Reproduce word for word, from the entries below, the line with "掲載店舗一覧 (274, 2405)", the line with "首页 (173, 14)", and every line between them, and nothing more.

··········

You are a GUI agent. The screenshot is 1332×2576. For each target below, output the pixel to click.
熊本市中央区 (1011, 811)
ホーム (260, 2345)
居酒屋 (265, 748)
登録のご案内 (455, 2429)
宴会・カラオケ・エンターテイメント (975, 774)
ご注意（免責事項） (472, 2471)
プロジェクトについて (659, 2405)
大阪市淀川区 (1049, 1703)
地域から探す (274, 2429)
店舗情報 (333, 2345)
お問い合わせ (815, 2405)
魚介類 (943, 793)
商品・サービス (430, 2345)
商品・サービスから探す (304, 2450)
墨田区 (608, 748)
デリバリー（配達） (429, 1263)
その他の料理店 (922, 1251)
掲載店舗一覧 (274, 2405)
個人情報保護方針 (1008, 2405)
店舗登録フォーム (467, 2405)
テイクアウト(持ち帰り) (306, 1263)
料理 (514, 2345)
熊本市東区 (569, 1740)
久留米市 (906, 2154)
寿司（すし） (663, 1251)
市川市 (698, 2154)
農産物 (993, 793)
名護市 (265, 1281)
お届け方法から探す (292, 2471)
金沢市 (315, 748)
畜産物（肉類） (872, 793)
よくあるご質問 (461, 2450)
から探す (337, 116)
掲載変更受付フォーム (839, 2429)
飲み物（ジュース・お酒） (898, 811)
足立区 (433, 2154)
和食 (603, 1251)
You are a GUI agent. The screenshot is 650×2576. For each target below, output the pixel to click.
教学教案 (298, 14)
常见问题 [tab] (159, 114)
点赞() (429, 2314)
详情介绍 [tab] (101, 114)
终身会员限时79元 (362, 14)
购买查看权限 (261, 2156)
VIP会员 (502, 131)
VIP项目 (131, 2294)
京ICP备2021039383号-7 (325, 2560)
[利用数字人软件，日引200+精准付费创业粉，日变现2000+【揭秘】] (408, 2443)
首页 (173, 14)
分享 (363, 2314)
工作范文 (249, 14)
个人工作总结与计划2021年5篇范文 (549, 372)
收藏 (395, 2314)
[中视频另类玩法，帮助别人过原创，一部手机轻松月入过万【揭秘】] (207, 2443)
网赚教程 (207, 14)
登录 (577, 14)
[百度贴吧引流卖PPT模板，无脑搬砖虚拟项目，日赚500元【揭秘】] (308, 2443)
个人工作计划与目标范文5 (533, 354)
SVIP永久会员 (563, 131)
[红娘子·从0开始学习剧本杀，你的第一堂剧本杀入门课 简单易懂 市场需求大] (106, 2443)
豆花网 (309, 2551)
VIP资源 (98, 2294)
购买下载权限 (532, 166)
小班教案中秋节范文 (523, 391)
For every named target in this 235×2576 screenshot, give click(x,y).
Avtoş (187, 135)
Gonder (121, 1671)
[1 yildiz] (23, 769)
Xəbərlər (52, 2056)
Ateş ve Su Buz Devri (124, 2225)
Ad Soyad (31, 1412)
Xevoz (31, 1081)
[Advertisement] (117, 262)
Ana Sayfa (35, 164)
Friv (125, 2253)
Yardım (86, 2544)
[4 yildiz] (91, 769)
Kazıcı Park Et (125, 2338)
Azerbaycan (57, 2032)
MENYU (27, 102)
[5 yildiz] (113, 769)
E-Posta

··········

*TASK SOLUTION*:
掲載店舗一覧 (274, 2405)
個人情報保護方針 (1008, 2405)
店舗登録フォーム (467, 2405)
テイクアウト(持ち帰り) (306, 1263)
料理 (514, 2345)
熊本市東区 (569, 1740)
久留米市 (906, 2154)
寿司（すし） (663, 1251)
市川市 (698, 2154)
農産物 (993, 793)
名護市 (265, 1281)
お届け方法から探す (292, 2471)
金沢市 (315, 748)
畜産物（肉類） (872, 793)
よくあるご質問 (461, 2450)
から探す (337, 116)
掲載変更受付フォーム (839, 2429)
飲み物（ジュース・お酒） (898, 811)
足立区 (433, 2154)
和食 (603, 1251)
You are a GUI agent. The screenshot is 650×2576. For each target below, output the pixel to click.
教学教案 (298, 14)
常见问题 [tab] (159, 114)
点赞() (429, 2314)
详情介绍 [tab] (101, 114)
终身会员限时79元 (362, 14)
购买查看权限 (261, 2156)
VIP会员 (502, 131)
VIP项目 (131, 2294)
京ICP备2021039383号-7 (325, 2560)
[利用数字人软件，日引200+精准付费创业粉，日变现2000+【揭秘】] (408, 2443)
首页 (173, 14)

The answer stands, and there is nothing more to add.